Christina Vanden Bosch der Nederlanden remembers the moment she became interested in how humans perceive sound. 

She was playing the cello in Grade 5, and it was her section’s turn to perform a melody line. As she played her instrument, she was suddenly struck with a strong emotional response. 

“The string vibrated, which brought sound vibrations to my ear, and then I got chills. I wondered, how is this happening?” she remembers.   

When she brought up the sensations to her conductor, he was familiar with the experience and suggested literature for her to read about how people react to sound.  

That early experience sparked der Nederlanden’s lifelong curiosity about how people hear sound – which has led to her current research on why individuals focus on the human spoken voice over all other sounds in everyday situations. 

“A lot of my research has shown that even from four months of age, our attention is biased to pick up the human voice if there are different sounds playing.

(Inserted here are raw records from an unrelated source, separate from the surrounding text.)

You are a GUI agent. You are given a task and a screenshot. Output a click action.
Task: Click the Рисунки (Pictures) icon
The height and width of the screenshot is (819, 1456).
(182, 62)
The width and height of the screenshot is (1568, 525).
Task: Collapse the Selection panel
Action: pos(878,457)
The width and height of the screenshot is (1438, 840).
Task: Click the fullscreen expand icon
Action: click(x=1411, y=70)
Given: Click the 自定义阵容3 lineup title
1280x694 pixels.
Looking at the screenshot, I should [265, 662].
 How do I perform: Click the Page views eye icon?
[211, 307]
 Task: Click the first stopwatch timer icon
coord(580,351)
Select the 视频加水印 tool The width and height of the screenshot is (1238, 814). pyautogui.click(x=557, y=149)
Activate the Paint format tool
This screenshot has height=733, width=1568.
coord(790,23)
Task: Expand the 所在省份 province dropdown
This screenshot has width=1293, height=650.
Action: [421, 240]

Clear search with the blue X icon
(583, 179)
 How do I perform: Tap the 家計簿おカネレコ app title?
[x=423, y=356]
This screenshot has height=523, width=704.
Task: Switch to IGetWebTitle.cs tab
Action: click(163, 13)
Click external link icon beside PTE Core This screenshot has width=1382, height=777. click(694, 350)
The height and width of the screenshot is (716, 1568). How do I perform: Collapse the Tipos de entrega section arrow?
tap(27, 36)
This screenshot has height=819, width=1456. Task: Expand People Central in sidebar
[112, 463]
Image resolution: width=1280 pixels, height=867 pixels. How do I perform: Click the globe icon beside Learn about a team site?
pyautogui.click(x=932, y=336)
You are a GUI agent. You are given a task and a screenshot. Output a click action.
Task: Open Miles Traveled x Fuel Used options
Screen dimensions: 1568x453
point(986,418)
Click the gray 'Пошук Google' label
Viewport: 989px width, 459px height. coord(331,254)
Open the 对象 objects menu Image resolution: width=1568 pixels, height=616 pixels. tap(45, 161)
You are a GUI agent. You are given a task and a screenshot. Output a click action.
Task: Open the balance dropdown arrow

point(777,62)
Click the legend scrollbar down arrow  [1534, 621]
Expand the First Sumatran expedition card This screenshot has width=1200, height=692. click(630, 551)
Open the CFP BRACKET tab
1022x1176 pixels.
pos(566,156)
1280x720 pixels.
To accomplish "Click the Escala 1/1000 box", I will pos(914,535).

We are biased to listen to speech above all other sounds,” says der Nederlanden, an assistant professor in psychology at UTM who also heads the university’s Language, Attention, Music and Audition (LAMA) Lab. 

Der Nederlanden explains that when somebody is listening to another person speaking, there might be many other competing sounds happening around them – such as a car going by, a coffee maker beeping, or a refrigerator humming. Despite these distracting sounds, that person is still able to pay attention to what’s most relevant: the person talking.  

For years, she had studied this phenomenon known as attentional speech bias – and has recently been awarded two NSERC Discovery Grants to better understand why people’s attention is biased to pick up a human voice while many other sounds are happening at the same time. 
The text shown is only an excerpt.